• **ПРЕДЛОЖЕННЫЙ ТЕКСТ**
•••••

Низовая интеллигенция, «интересовавшаяся» самоуважения ради, потеряла этот интерес по ходу стирки и линьки 1990-х годов и в лучшем случае ограничивается пробегом по Интернету. Поскольку сущностность таких пробегов не имеет ничего общего с пустырем, каким стало сознание среднего рядового интеллигента, никакого воздействия на это сознание установить не удается, с тем ограничением, однако, что и никакого представления о таком воздействии помимо Интернета, всеискажающего медиума, получить невозможно.
Тем не менее книга историко-литературных трудов Л. В. Пумпянского по русской литературе есть событие само по себе, объективно и вне рецепции даже. Событие на уровне всей русской культуры, несмотря на то что книга до сих пор сравнительно мало осознана. Немного рецензий, много ссылок и цитат, в основном в академическом поле, но сами концепции Пумпянского, похоже, не вошли ни в научный оборот, ни в систему представлений думающих о русской литературе. То есть не стали инструментом осмысления, что было бы еще выносимо, но событие это не полностью было отработано и моим собственным, индивидуальным сознанием, что очень долго томило и стало единственным побудительным поводом к написанию этой статьи. Речь, помимо увлекательных историко-литературных концепций, идет и о таком важном и типичном для русской интеллигенции XX века явлении, как самоизобретение, пересотворение себя, переписывание собственных культурно-антропологических кодов. Пумпянский, в той части, где важность его примера касается его личной биографии (более чем поучительной), совершил такое пересотворение два раза: без фиги в кармане и попыток сохранить приличие, без запасного выхода – но каждый раз полностью отдавая себя новому мировоззрению и но-вому общественно-государственному строю, «новой родине». В первом случае это привело к большим достижениям в осмыслении и интерпретации русской литературы и русской истории, во втором – к песне марксистского дятла. И то и другое мы проиллюстрируем позже выразительны-ми цитатами. Но при всем интересе к жизненным поворотам этого человека не забудем главного: его никогда не формулировавшаяся во всей полноте концепция русской классической традиции как катящегося из античности через европейское средневековье и Новое время и прикатившего в XVII–XVIII веках в Россию (докатившегося до Москвы) колеса волнует и сегодня.
2. Разъевреенный Пумпян
Лейб Меерович Пумпян родился в 1891 году в Вильне. Отец, химик, умер в 1897 году, мать преподавала французский по женским школам, жизнь была бедная, хотя маленький Лейб был устроен в 1-ю виленскую гимназию (гимназическое обучение было небесплатным), каковую и закончил в 1910 году.

•••••

• **ВЫДЕРЖКА ИЗ ИСТОЧНИКА**
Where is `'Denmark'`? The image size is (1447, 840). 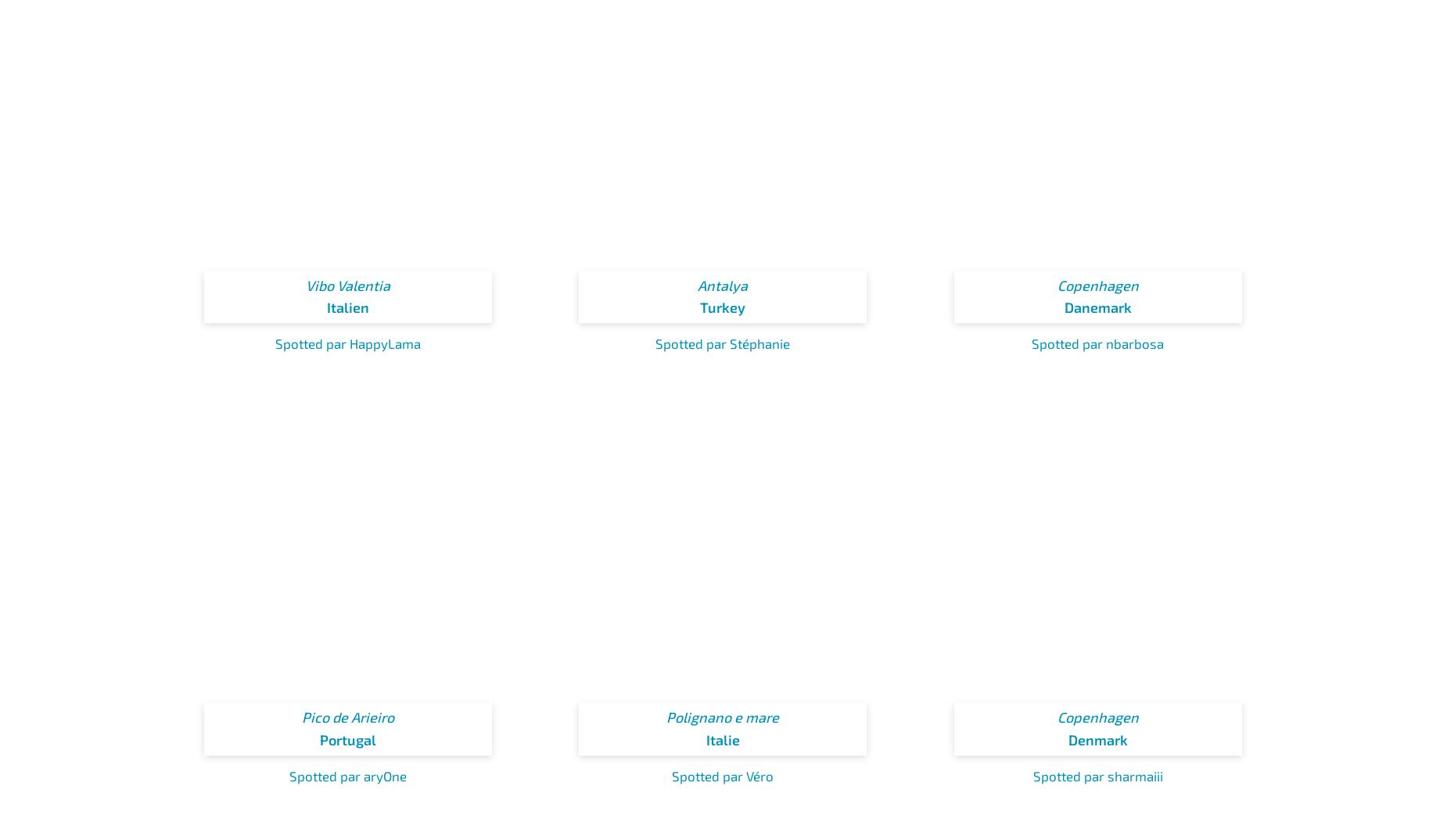 'Denmark' is located at coordinates (1097, 739). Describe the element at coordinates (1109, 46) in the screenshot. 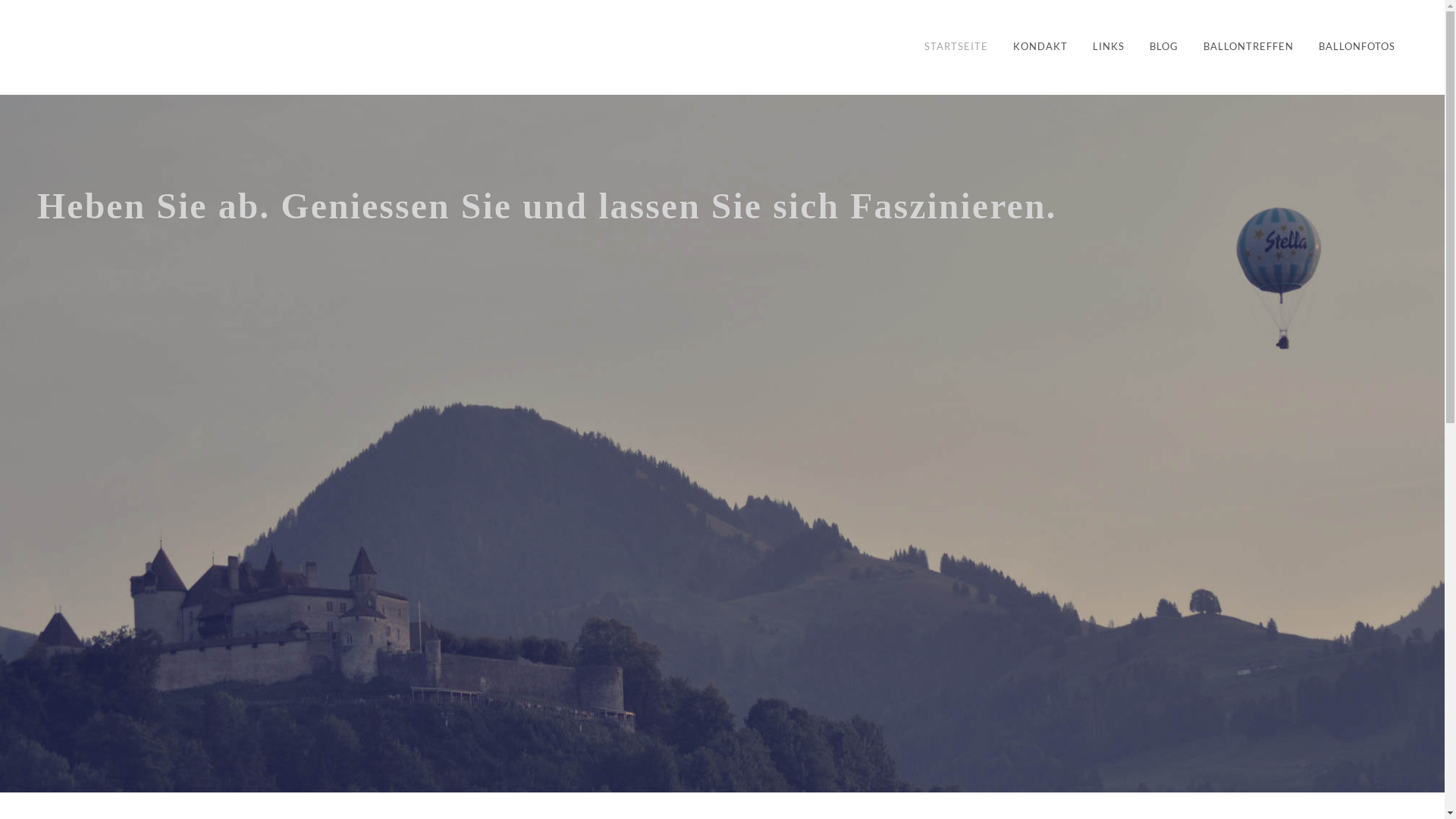

I see `'LINKS'` at that location.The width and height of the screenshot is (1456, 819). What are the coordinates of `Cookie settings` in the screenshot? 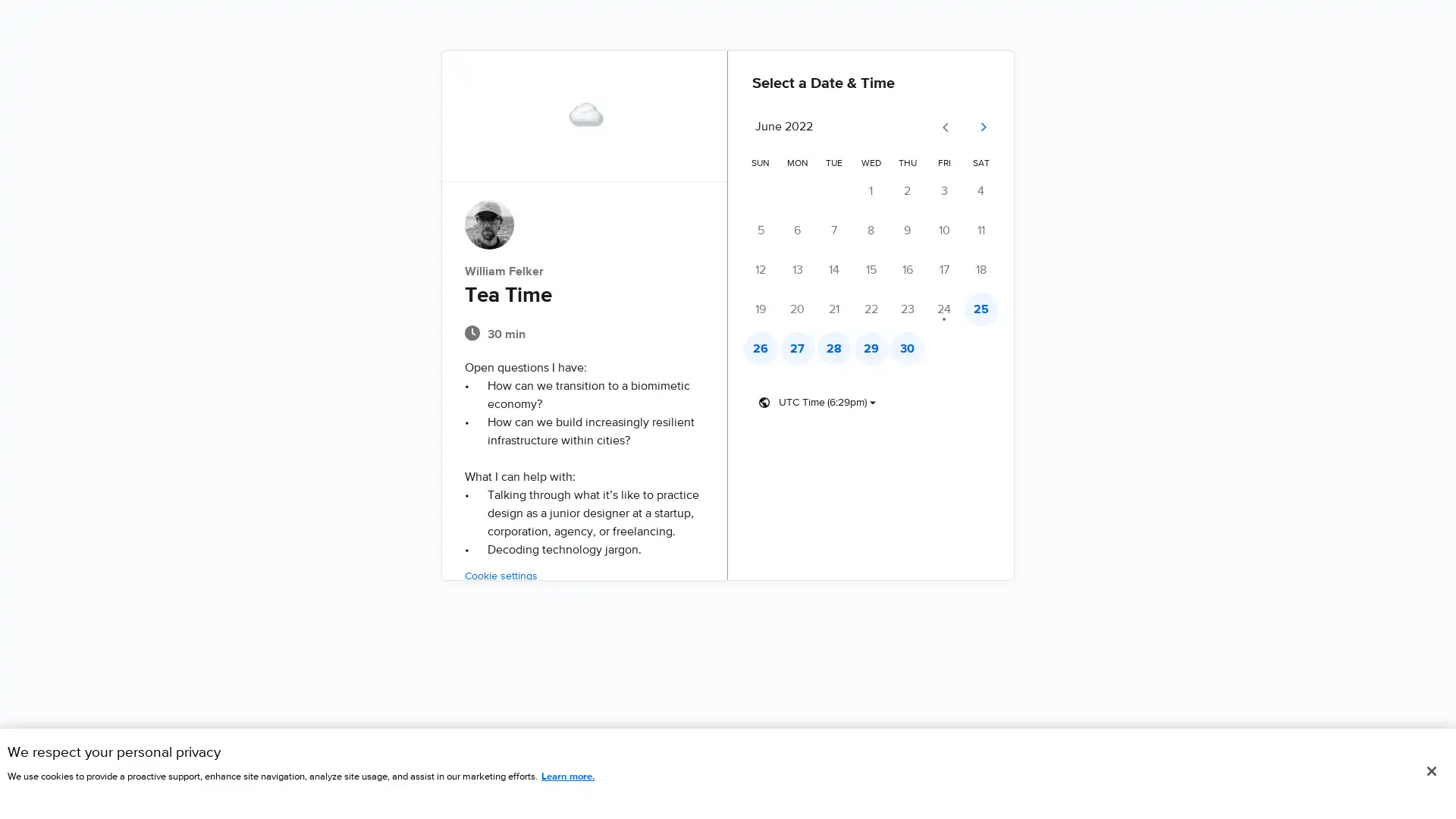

•••••

• **ФОРМУЛИРОВКА ЗАДАНИЯ A**
Ответьте по предложенному тексту:
(i) В каком году и в каком городе родился Лейб Меерович Пумпян?
(ii) Сколько раз, по словам автора, Пумпянский совершил пересотворение себя?
(iii) В каком году Пумпян окончил 1-ю виленскую гимназию?
• **ФОРМУЛИРОВКА ЗАДАНИЯ B**
Что, согласно предложенному тексту, побудило автора написать статью? Объясните в одном–трех предложениях.
• **ФОРМУЛИРОВКА ЗАДАНИЯ C**
Процитируйте предложенный текст от слов «2. Разъевреенный Пумпян» до слов «в 1910 году.».
Строки здесь не используются.

• **РЕШЕНИЕ ЗАДАЧИ A**
(i) В 1891 году, в Вильне.
(ii) Два раза.
(iii) В 1910 году.

• **РЕШЕНИЕ ЗАДАЧИ B**
Выход книги Пумпянского автор называет событием, которое не было полностью отработано и его собственным, индивидуальным сознанием. Это очень долго томило автора и стало единственным побудительным поводом к написанию статьи.

• **РЕШЕНИЕ ЗАДАЧИ C**
2. Разъевреенный Пумпян
Лейб Меерович Пумпян родился в 1891 году в Вильне. Отец, химик, умер в 1897 году, мать преподавала французский по женским школам, жизнь была бедная, хотя маленький Лейб был устроен в 1-ю виленскую гимназию (гимназическое обучение было небесплатным), каковую и закончил в 1910 году.